--- What to work on ---
**A)** From the salmon recipe, list every ingredient given under "For the fish."
**B)** Write the next part of the salmon recipe, starting right after its last line.

=== Document excerpt ===

Salmon With Pink Peppercorn Citrus Sauce

By Chef Lippe

This light main course is elegant yet easy. The fish can be poached, baked or grilled (see VARIATION, below) and served warm, cold or at room temperature. The recipe doubles easily; wrap each side of salmon separately. With all the spices this one is also good for you. Check out my blog on cayenne pepper and a healthy heart at http://wp.me/p2n8ji-v

The pinks of peppercorns and pomegranate seeds add a beautiful touch to the presentation. Although pomegranates are not always in season, the seeds are sold separately in vacuum packaging.

MAKE AHEAD: The citrus can be prepped and refrigerated; the vinaigrette can be prepared and refrigerated 2 days in advance. The fish can be baked 1 day in advance. Combine the fruits with the vinaigrette just before serving/spooning over the fish.

8 servings

Ingredients:

For the fish

  • 1 tablespoon unsalted butter
  • 1 4- to 5-pound side of skinless salmon, bones removed
  • Peel of 1 medium lime, removed in long strips
  • Cayenne pepper
  • 1-inch piece peeled ginger root, freshly grated (2 to 3 teaspoons)

For the vinaigrette

  • 2 teaspoons sherry vinegar
  • 2 teaspoons pomegranate juice
  • 2 teaspoons pink peppercorns
  • 3/4-inch piece peeled ginger root, cut into julienne (2 teaspoons)

=== Dataset records ===

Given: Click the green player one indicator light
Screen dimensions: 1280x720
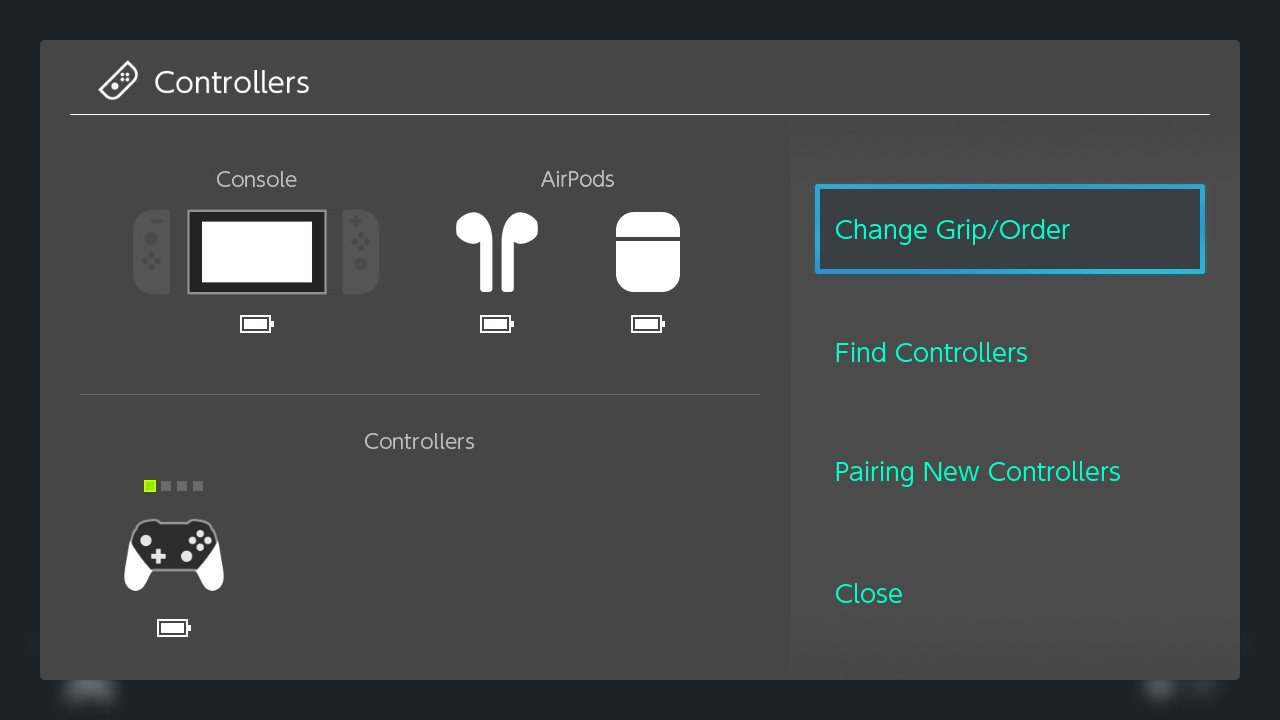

===
=== Dataset records ===

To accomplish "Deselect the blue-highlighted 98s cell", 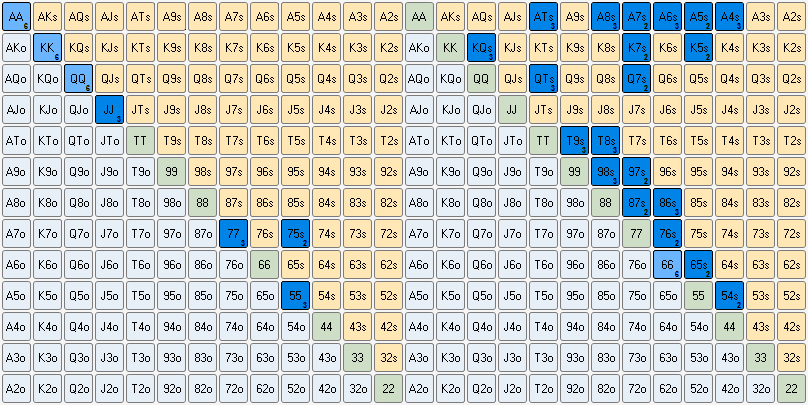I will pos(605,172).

===

--- Task-by-task outputs ---
**A)**
1 tablespoon unsalted butter
1 4- to 5-pound side of skinless salmon, bones removed
Peel of 1 medium lime, removed in long strips
Cayenne pepper
1-inch piece peeled ginger root, freshly grated (2 to 3 teaspoons)

**B)**
  • 1/4 tablespoon ground ginger
  • 1/4 teaspoon salt
  • 1/8 teaspoon celery seed
  • 1/4 jalapeno pepper, stemmed, seeded and minced (optional; 1 teaspoon)
  • 1/4 cup olive oil

For assembly

  • Leaves from 2 to 3 stems cilantro, cut into chiffonade (2 tablespoons)
  • 1 medium lemon, sectioned and cut into medium dice (see NOTE)
  • 1 medium lime, sectioned and cut into medium dice
  • 1 medium orange, sectioned and cut into medium dice
  • 1 large Texas ruby red grapefruit, sectioned and cut into medium dice
  • Salt
  • Freshly ground black pepper
  • Pomegranate seeds, for garnish (see headnote)

 

Directions:

For the fish: Preheat the oven to 450 degrees.

Tear off a large piece of aluminum foil that is 4 inches longer than the length of the salmon.

Use the butter to grease the shiny side of the foil, then place the fish in the center of the foil (with what would have been skin side down).

Cut the strips of lime into very thin strips (julienne); place them in a small glass dish. Cover with water and microwave on HIGH for 45 seconds to soften.

Season the fish lightly with the cayenne pepper. Sprinkle the ginger over the fish, then scatter the julienne of lime zest on top.

Bring the long edges of the foil together, folding them 2 times to seal tightly; leave a little headspace for steam that will rise from the fish. Fold the ends as you would the ends of a present, then over twice to seal the edges.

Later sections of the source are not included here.